E «Si fa prima a dire quali problemi non ha creato», sbotta lo stesso responsabile programma della campagna elettorale nel Lazio, l`ex dc di lungo corso e oggi senatore Lucio D`Ubaldo.
La decisione di Emma Bonino di iniziare, ormai da due giorni, lo sciopero della fame e della sete a causa del macchinoso e penalizzante sistema di raccolta firme per la presentazione delle liste - sistema che, a suo dire, penalizza i Radicali ha creato non pochi problemi, al Pd. Tecnico organizzativi da un lato, come dice, per smussare i toni della polemica il coordinatore della campagna, Riccardo Milana (senatore a sua volta). Infatti, la Bonino è rimasta tutto il giorno a Milano anche ieri, dopo aver «disertato» (titolo dell`Unità) la presentazione di tutti i candidati presidenti organizzata dal Pd lunedì scorso al teatro Alibert, con tanto di nome della Bonino scritto grande, affianco a quello di Bersani.
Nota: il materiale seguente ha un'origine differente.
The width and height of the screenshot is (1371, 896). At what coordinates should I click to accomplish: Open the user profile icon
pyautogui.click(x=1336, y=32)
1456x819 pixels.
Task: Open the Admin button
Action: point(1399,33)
E così, all`appuntamento elettorale già fissato in quel di Guidonia, a parlare al suo posto ieri pomeriggio c`era Milana. «Domani (oggi per chi legge, ndr.) torna, e si continua a lavorare»,
sbotta secco Milana, che pure non nasconde la "rivoluzione" subita dall`agenda. Per dirne un`altra, l`altro giorno la Bonino ha saltato anche un altro appuntamento non di poco conto, quello con la potente Confcommercio. Certo, pubblicamente il partito specialmente quello di rito bersaniano - continua a fare quadrato intomo al candidato presidente, come già ha detto e ripetuto più volte lo stesso segretario nazionale Pierluigi Bersani. Anche il segretario del Pd laziale, Alessandro Mazzoli, ribadisce la sua solidarietà a Emma, intervenendo nel corso della direzione regionale del suo partito che si è tenuta ieri pomeriggio a Sant`Andrea delle Fratte, e
sprona il Pd all`impegno e alla mobilitazione, annunciando anche che, entro oggi, vi sarà la definizione delle liste, a partire dai nomi del listino. Il centrodestra sfotte e punge, il problema
resta e il malumore del Pd pure.
Lo ha reso palese, sul Corriere della Sera di ieri, la presidente nazionale Rosy Bindi, che ha accusato la Bonino di «slealtà» e rivelando di nutrire «sempre più dubbi», sulla sua candidatura. La leader radicale ha risposto, altrettanto a muso duro: «Invece di criticarmi faccia qualcosa, e ci aiuti», ha detto dai microfoni di Radio 2 Rai. Le critiche arrivano dal livello locale come da quello nazionale, dentro il Pd. E sono quasi trasversali alle aree. Il popolare Pierluigi Castagnetti, che non ha mai nascosto i suoi dubbi sulla stessa candidatura della Bonino, non vorrebbe fare altre polemiche, ma teme «una campagna elettorale tutta sulle spalle del Pd» e la scarsa, o quasi nulla, «capacità coalizionale dei radicali, che mettono sempre davanti loro stessi, rispetto alle logiche e alle esigenza della coalizione». Il veltroniano Stefano Ceccanti è un altro che nutriva dubbi ab urbe condita: «La candidatura Bonino poteva e può essere di tutti o solo dei radicali, ma nasce ambigua. Ecco perché avrei preferito le primarie».
Le battute dei popolare Fioroni si sprecavano, l`altro ieri, alla kermesse nazionale del Pd(«Speriamo che lo sciopero della fame non diventi uno sciopero di voti») e anche se il suo fidato luogotenente sul territorio e nel comitato Bonino, D`Ubaldo cerca, come gli altri maggiorenti del Pd, di metterci una pezza, malcontento e malumore continuano a serpeggiare. «La Bonino è la candidata di tutti - spiega paziente - e tale deve essere, non può venir meno al proprio ruolo o dimenticarsene, anche solo per 48 ore, abbandonando il Lazio e pensando solo ai radicali. Una cosa del genere, da parte di un candidato presidente di centrosinistra, non s`era mai vista».
E visto che le disgrazie non arrivano mai da sole, basta ascoltare uno stimato sondaggista come Roberto Weber per scoprire che «l`esibizione ostentata di un profilo radicale forte inficia la logica coalizionale della Bonino e si traduce in una minore capacità di presa sull`elettorato. Un problema ancora maggiore se si pensa che le due coalizioni sono molto vicine, la trasversalità di entrambi i candidati sta evaporando e si vince se si fa il pieno dei voti della propria parte politica». Nel Pd lo sconforto sale.